Taming the Massive Beast of Pathfinder: An Interview with F. Wesley Schneider
F. Wesley Schneider has had a fascinating career. He was the former assistant editor of Dragon magazine, and co-authored Complete Scoundrel for Dungeons & Dragons. He is the co-creator of the Pathfinder Roleplaying Game, and over the last seven years has produced dozens of Pathfinder adventures and accessories, including Hell Unleashed, Artifacts and Legends, Varisia, and Rule of Fear.

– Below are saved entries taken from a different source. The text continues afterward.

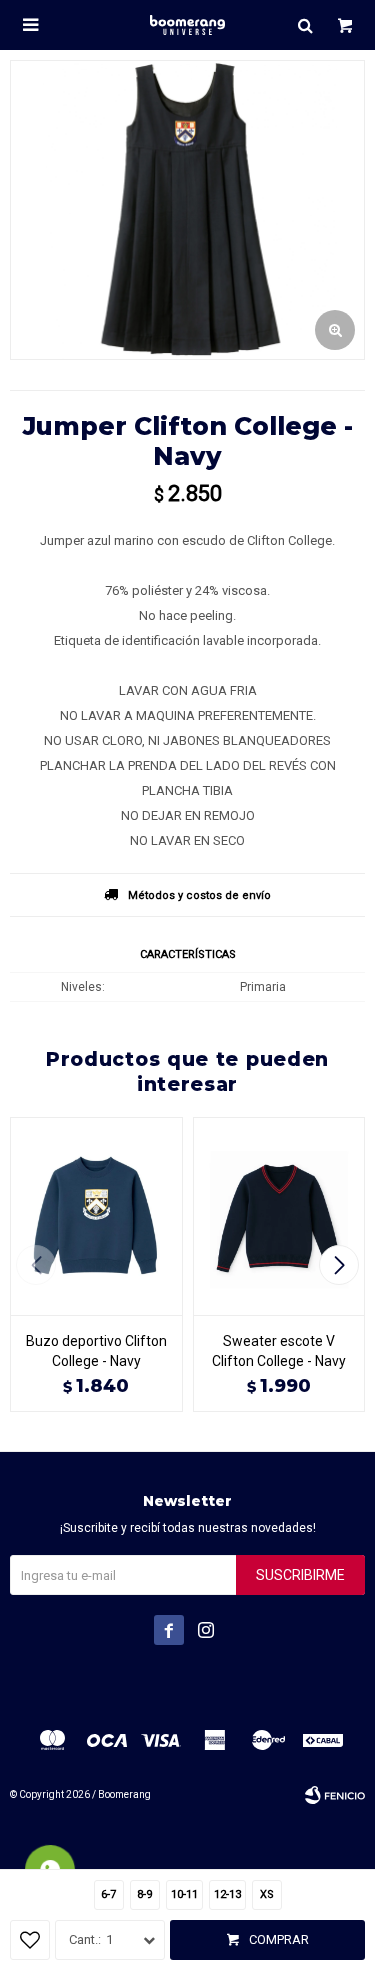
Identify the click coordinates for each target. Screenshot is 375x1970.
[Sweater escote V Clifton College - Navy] (279, 1216)
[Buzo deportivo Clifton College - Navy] (96, 1216)
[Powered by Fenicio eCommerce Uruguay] (335, 1795)
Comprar (279, 1939)
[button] (305, 25)
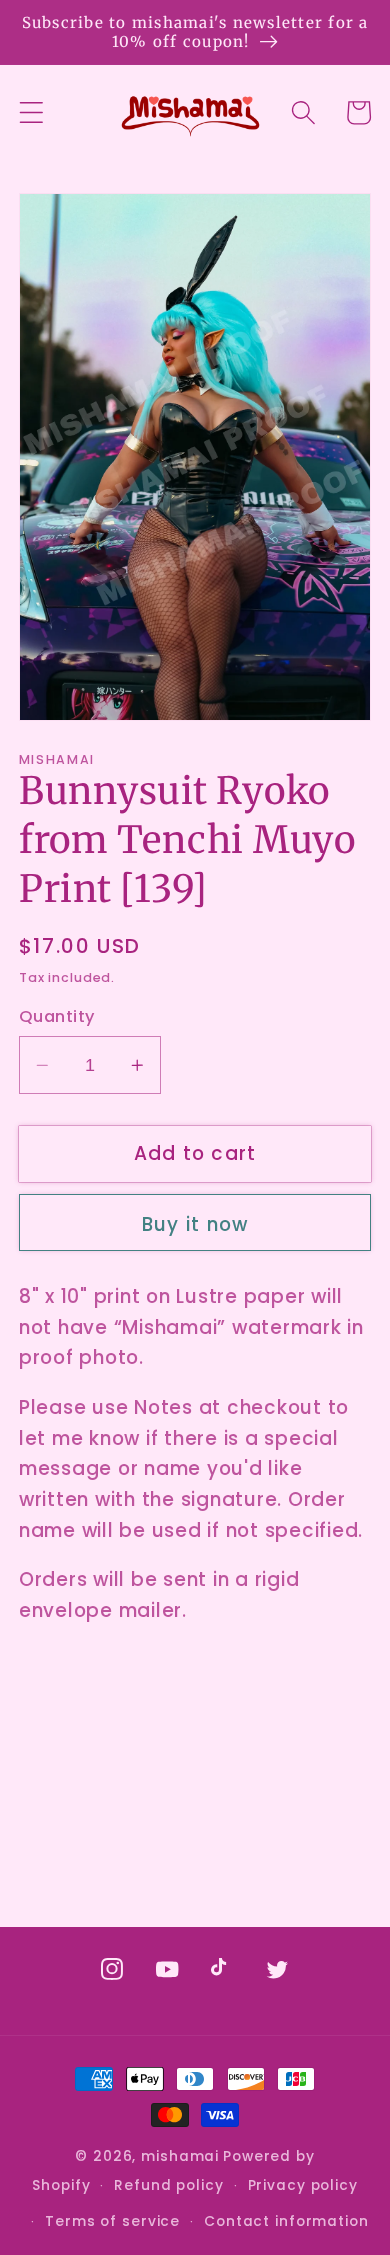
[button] (31, 112)
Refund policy (168, 2185)
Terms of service (112, 2221)
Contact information (286, 2221)
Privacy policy (303, 2185)
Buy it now (195, 1224)
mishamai (180, 2156)
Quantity (57, 1017)
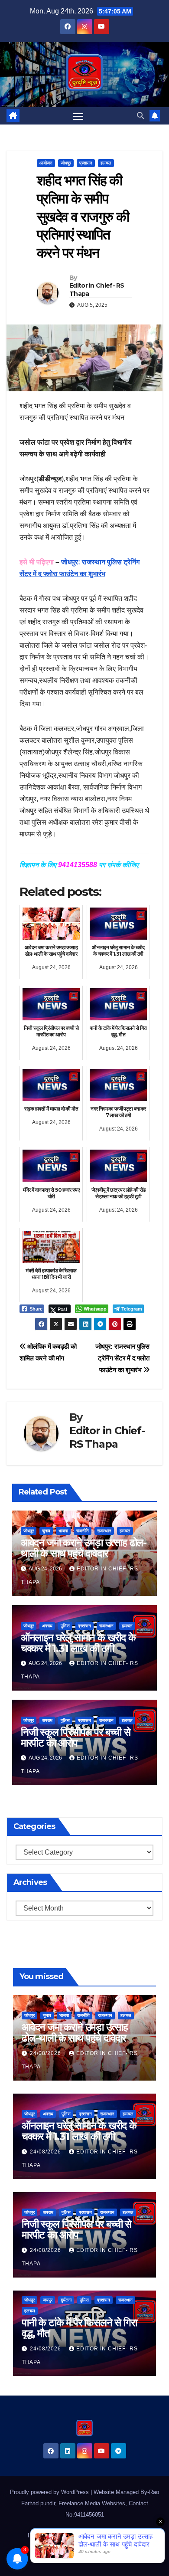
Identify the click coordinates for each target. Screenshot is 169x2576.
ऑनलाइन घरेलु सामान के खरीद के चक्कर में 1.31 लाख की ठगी (78, 1643)
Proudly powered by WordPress (50, 2492)
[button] (140, 115)
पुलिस (65, 1625)
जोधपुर (66, 163)
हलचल (106, 163)
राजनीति (82, 1530)
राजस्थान (104, 1530)
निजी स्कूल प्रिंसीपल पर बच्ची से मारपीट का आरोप (75, 1737)
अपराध (47, 1625)
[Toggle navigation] (78, 116)
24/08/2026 (46, 2053)
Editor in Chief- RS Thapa (96, 289)
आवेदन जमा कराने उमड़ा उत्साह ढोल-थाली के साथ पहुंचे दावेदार (83, 1548)
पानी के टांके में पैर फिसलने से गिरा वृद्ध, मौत (79, 2328)
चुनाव (46, 1530)
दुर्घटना (66, 2299)
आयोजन (45, 163)
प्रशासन (85, 163)
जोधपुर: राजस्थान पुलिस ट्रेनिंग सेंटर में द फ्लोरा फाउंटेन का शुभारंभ (122, 1358)
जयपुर (47, 2299)
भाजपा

He’s currently the editor-in-chief at Paizo, and in that capacity has overseen the entire line of Pathfinder Tales, including novels by Howard Andrew Jones, Tim Pratt, Dave Gross, and many others. His first novel, Bloodbound, was released this week, and we had the chance to chat with him about this exciting change in his career.
You’ve been writing and designing game supplements and adventures for over a decade. What’s it like to get behind the wheel of a novel instead? How are the challenges similar, and how are they different?
Honestly, after spending so much time working on roleplaying games, writing a novel felt sort of self-indulgent. Working on Bloodbound was far more like the act of playing a roleplaying game than writing an RPG adventure actually is.
For anyone not familiar with roleplaying game adventures, they’re essentially giant outlines that allow a Game Master to tell a particular story without having to do much preparation. An RPG adventure provides the script for a story, descriptions of the settings, and game rules for all the various threats.